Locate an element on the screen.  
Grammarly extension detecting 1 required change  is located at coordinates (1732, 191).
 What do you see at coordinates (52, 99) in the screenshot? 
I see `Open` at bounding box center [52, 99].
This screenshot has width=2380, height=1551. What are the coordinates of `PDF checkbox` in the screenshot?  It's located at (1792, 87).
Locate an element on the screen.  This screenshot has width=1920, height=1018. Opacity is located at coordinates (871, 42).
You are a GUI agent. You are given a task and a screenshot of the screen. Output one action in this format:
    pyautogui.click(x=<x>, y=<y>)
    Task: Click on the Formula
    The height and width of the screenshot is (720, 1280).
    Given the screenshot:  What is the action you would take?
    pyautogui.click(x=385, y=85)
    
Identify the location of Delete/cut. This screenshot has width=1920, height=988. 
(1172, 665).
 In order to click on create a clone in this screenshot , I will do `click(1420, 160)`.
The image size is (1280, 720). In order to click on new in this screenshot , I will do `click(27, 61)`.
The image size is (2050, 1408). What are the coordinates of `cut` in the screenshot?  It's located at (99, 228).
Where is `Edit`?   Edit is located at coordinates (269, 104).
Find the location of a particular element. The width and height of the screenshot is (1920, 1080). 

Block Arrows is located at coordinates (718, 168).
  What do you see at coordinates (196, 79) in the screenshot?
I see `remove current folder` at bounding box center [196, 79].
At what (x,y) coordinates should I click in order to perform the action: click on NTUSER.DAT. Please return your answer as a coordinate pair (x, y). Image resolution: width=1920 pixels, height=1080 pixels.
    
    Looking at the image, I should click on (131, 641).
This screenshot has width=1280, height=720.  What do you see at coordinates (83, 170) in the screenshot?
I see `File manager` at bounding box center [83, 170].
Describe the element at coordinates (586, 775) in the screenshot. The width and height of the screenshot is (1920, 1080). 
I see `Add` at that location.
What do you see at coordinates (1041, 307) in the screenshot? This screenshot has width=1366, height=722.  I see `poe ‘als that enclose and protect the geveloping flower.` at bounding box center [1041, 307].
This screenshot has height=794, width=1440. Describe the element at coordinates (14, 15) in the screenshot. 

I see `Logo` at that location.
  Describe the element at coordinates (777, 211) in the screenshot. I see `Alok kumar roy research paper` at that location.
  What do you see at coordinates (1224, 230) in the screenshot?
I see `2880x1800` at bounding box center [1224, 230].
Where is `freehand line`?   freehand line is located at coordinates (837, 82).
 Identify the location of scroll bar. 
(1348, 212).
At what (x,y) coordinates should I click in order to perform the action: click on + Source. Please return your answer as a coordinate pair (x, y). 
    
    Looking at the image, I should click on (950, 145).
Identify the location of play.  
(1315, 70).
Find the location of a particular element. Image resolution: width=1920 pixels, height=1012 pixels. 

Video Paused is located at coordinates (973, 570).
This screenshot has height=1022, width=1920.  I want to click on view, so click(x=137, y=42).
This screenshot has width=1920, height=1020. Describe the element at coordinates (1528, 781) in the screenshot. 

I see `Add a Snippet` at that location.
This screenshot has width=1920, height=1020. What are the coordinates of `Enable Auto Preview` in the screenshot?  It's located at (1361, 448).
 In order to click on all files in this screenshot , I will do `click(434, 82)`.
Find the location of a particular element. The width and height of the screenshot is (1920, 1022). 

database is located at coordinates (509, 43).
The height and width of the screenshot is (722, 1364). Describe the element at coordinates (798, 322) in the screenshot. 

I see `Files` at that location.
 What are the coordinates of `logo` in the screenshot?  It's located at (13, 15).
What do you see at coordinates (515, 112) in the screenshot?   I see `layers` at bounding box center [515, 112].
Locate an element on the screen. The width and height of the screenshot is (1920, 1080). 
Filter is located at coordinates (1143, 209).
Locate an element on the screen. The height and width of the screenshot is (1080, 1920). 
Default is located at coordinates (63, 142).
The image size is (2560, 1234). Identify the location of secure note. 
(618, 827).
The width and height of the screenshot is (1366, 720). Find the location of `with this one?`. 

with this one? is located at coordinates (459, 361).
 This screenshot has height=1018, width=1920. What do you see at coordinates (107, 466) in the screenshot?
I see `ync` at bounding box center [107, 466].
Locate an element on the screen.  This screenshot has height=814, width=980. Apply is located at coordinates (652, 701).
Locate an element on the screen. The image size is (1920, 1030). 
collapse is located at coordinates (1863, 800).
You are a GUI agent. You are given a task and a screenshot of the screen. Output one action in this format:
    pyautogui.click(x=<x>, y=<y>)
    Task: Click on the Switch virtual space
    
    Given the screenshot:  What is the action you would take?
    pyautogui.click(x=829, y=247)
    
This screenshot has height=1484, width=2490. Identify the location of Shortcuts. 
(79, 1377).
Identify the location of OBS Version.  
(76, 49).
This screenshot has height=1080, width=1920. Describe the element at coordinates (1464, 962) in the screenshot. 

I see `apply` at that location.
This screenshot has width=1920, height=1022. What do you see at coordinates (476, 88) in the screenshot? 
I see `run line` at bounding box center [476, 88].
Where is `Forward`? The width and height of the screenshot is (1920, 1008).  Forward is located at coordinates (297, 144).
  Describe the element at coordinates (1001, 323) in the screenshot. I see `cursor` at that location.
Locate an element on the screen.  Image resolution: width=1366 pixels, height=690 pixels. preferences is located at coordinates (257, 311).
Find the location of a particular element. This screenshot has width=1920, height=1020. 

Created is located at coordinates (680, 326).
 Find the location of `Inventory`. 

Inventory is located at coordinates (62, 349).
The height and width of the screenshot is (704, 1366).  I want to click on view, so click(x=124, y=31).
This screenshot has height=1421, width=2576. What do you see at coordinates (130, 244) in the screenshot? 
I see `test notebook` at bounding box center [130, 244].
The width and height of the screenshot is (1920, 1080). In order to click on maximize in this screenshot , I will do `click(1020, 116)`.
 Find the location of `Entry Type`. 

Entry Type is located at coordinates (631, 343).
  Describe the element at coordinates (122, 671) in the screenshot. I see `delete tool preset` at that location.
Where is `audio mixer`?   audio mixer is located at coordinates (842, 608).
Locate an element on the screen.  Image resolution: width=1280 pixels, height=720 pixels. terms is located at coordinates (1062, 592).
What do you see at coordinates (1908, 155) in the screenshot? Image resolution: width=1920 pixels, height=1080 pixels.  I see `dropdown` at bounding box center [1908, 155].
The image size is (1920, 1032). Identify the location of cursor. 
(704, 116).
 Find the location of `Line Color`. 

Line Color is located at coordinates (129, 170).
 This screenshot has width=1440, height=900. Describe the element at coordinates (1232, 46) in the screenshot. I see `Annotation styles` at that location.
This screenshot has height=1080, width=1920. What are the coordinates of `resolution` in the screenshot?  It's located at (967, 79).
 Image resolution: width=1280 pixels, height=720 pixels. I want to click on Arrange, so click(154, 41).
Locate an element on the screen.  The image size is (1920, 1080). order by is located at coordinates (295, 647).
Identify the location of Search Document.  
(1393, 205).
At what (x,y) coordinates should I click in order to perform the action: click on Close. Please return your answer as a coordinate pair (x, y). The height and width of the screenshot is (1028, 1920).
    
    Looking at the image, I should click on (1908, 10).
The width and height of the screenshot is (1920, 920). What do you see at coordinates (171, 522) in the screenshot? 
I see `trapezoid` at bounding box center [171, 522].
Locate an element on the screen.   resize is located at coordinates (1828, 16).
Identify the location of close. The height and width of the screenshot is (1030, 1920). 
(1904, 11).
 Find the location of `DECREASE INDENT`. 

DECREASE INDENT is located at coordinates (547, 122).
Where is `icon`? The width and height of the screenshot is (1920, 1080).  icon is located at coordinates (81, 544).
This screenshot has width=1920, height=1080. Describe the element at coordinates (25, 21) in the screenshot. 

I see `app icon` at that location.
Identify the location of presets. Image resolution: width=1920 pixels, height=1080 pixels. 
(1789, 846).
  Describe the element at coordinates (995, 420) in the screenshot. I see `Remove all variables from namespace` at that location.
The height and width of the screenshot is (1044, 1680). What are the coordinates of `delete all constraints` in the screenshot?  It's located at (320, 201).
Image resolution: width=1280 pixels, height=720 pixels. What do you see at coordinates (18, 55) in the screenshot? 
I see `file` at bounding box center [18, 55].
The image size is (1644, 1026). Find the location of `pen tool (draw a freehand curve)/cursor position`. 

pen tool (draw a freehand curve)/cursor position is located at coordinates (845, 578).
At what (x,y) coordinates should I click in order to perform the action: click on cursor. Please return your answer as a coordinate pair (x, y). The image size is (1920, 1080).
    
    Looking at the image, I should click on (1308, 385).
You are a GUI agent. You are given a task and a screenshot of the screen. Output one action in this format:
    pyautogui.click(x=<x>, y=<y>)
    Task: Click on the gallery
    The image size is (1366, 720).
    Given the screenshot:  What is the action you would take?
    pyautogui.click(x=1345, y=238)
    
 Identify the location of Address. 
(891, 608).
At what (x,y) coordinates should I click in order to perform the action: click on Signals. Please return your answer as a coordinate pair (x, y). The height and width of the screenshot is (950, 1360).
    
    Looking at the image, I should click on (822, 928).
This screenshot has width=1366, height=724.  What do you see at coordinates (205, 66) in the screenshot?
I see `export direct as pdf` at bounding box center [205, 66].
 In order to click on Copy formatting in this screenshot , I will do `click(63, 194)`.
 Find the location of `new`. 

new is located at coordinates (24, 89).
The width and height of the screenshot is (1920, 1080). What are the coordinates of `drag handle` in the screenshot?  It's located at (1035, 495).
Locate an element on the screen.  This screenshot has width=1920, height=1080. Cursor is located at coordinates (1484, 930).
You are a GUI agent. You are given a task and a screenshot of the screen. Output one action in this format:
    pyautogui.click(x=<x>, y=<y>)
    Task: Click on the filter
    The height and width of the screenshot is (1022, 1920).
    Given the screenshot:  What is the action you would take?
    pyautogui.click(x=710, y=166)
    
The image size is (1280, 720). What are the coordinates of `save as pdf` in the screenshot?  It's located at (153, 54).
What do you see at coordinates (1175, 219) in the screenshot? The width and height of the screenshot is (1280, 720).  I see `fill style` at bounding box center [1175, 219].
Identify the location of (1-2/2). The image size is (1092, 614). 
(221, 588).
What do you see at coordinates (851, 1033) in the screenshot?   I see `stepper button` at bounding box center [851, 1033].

------------------------------------------------------------------------

- Job
Retype everything from the line containing "is (1920, 1022)." down to the line containing "What do you see at coordinates (515, 112)", inclusive, keeping each line identical to the entries.

- Result
Find the location of a particular element. The width and height of the screenshot is (1920, 1022). 

database is located at coordinates (509, 43).
The height and width of the screenshot is (722, 1364). Describe the element at coordinates (798, 322) in the screenshot. 

I see `Files` at that location.
 What are the coordinates of `logo` in the screenshot?  It's located at (13, 15).
What do you see at coordinates (515, 112) in the screenshot?   I see `layers` at bounding box center [515, 112].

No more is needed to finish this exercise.